[Source data — start]

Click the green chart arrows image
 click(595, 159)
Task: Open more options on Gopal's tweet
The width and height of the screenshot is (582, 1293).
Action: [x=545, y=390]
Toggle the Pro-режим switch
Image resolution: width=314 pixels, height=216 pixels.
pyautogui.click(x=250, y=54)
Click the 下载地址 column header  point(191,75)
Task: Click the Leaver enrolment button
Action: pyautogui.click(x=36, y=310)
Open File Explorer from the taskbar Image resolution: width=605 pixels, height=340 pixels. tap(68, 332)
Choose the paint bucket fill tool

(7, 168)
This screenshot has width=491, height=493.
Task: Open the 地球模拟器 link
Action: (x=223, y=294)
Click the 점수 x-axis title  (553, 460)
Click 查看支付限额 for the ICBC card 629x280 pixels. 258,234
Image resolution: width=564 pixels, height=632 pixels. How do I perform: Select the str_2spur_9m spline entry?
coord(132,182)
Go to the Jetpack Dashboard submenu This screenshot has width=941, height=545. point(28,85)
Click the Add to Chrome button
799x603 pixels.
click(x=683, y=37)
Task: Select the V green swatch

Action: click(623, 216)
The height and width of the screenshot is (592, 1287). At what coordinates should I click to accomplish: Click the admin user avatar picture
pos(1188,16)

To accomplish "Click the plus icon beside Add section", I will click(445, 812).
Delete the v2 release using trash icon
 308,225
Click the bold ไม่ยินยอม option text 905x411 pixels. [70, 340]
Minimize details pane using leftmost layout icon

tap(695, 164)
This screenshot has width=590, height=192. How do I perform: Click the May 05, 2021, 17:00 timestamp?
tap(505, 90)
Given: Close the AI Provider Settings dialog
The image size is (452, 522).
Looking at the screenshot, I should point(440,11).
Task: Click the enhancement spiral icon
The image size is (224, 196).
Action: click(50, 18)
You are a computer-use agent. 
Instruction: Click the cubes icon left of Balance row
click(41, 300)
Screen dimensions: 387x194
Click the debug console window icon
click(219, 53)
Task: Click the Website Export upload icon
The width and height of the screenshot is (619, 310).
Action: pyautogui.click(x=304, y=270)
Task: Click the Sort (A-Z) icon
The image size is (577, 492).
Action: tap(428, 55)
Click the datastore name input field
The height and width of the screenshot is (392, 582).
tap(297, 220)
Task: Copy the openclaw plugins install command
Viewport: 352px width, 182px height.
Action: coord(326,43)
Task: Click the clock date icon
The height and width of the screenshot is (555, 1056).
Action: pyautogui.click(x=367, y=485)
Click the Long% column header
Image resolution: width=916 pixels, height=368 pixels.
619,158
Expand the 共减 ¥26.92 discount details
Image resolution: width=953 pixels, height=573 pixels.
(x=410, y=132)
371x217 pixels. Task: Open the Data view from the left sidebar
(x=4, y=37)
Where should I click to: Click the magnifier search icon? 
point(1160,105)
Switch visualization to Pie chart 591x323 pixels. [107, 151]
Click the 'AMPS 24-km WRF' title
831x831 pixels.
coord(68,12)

[Source data — finish]

Of all the entries above, repeat only the lines from the line that has "Click 查看支付限额 for" to the line that has "Task: Copy the", both lines included, exactly.

Finished task:
Click 查看支付限额 for the ICBC card 629x280 pixels. 258,234
Image resolution: width=564 pixels, height=632 pixels. How do I perform: Select the str_2spur_9m spline entry?
coord(132,182)
Go to the Jetpack Dashboard submenu This screenshot has width=941, height=545. point(28,85)
Click the Add to Chrome button
799x603 pixels.
click(x=683, y=37)
Task: Select the V green swatch

Action: click(623, 216)
The height and width of the screenshot is (592, 1287). At what coordinates should I click to accomplish: Click the admin user avatar picture
pos(1188,16)

To accomplish "Click the plus icon beside Add section", I will click(445, 812).
Delete the v2 release using trash icon
 308,225
Click the bold ไม่ยินยอม option text 905x411 pixels. [70, 340]
Minimize details pane using leftmost layout icon

tap(695, 164)
This screenshot has width=590, height=192. How do I perform: Click the May 05, 2021, 17:00 timestamp?
tap(505, 90)
Given: Close the AI Provider Settings dialog
The image size is (452, 522).
Looking at the screenshot, I should point(440,11).
Task: Click the enhancement spiral icon
The image size is (224, 196).
Action: click(50, 18)
You are a computer-use agent. 
Instruction: Click the cubes icon left of Balance row
click(41, 300)
Screen dimensions: 387x194
Click the debug console window icon
click(219, 53)
Task: Click the Website Export upload icon
The width and height of the screenshot is (619, 310).
Action: pyautogui.click(x=304, y=270)
Task: Click the Sort (A-Z) icon
The image size is (577, 492).
Action: tap(428, 55)
Click the datastore name input field
The height and width of the screenshot is (392, 582).
tap(297, 220)
Task: Copy the openclaw plugins install command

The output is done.